Tony Abbott: the situational Keynesian – Geoffrey Garrett

Keynes or Hayek? While one may perceive the Liberal Party as having a Hayek-ian skew, Geoffrey Grant explains why, in a post-GFC world, Abbott’s policies appear to be more influenced by Keynesian philosophy.

Ronald Coase and the Misuse of Economics – John Cassidy

Legendary economist and Nobel Prize winner, Ronald Coase, passed away this week at the age of 102. His unorthodox approach to economics and the establishment of ‘The Coase Theorem’ had a significant influence on contemporary politics. Cassidy reflects on the life of one of the most influential economists of the modern era.

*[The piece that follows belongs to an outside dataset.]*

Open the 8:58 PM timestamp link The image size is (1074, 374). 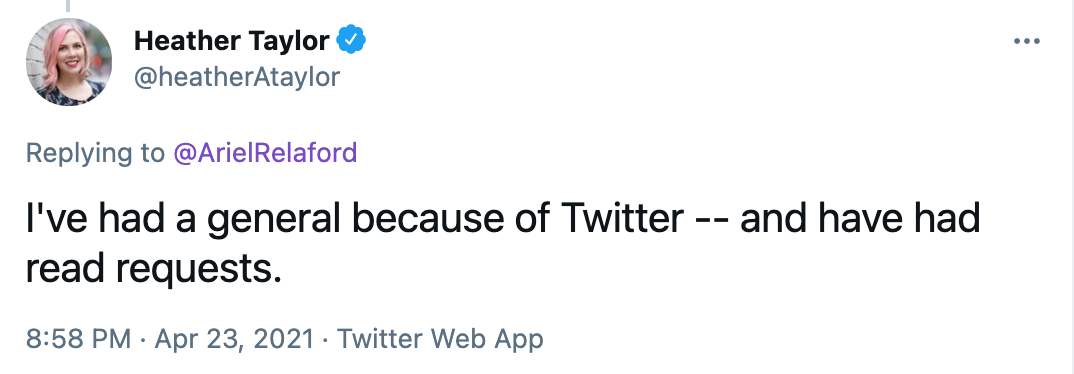pos(78,339)
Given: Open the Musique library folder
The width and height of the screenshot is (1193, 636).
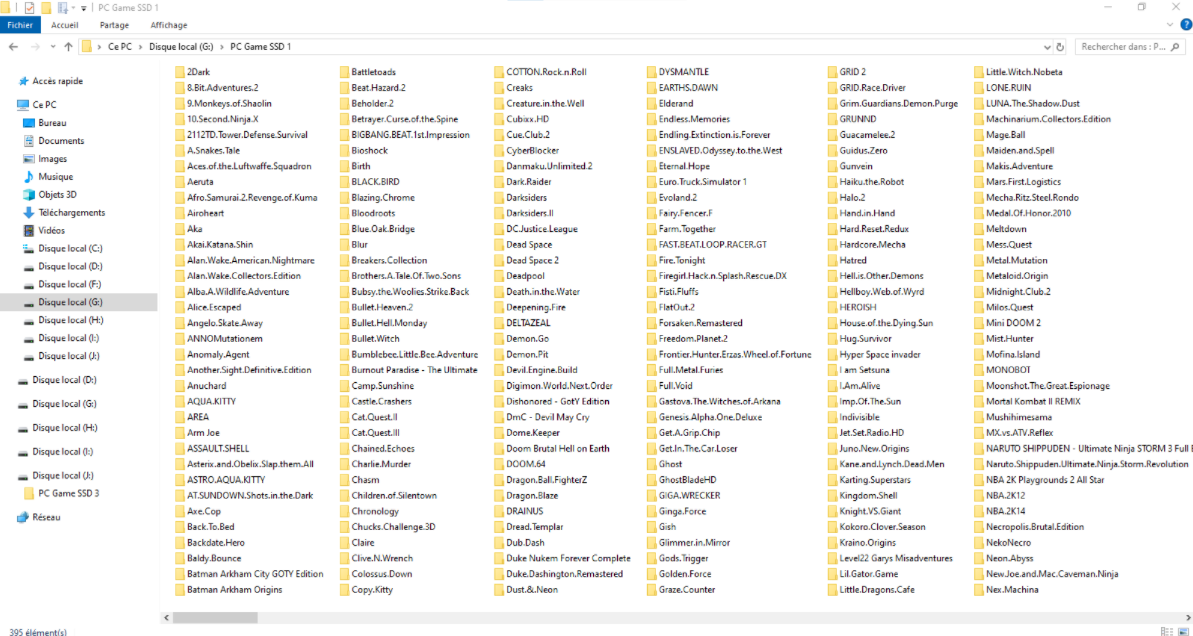Looking at the screenshot, I should pyautogui.click(x=55, y=177).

Choosing the chairman – The Economist

With Bernanke soon to end his eight-year stint as the Federal Reserve’s chairman, President Obama faces the crucial decision of who to choose to fill his seat. The Economist offers its insight on final candidates, Larry Summers and Janet Yellen.

The Changing Mood of Migration – Peter Sutherland

The emergence of a more enlightened approach to migration in the US foresees an American reform which would grant citizenship to over 11million migrants. The rationalisation for the US Senate’s reform is that the net benefit of migrants will be positive as a result of the nations increased accessibility to global talent, innovation, and creativity. Sutherland provides a thorough analysis of the impact this reform will have on the US and world economy.

The “Real” Unemployment Rate is 9.7 Per Cent – John Cassidy

Are the US jobs figures really what they appear? Another article from John Cassidy examines American unemployment, participation rate, population and market structure to reveal the unsettling conclusion that the US jobs market may be even weaker than statistics suggest.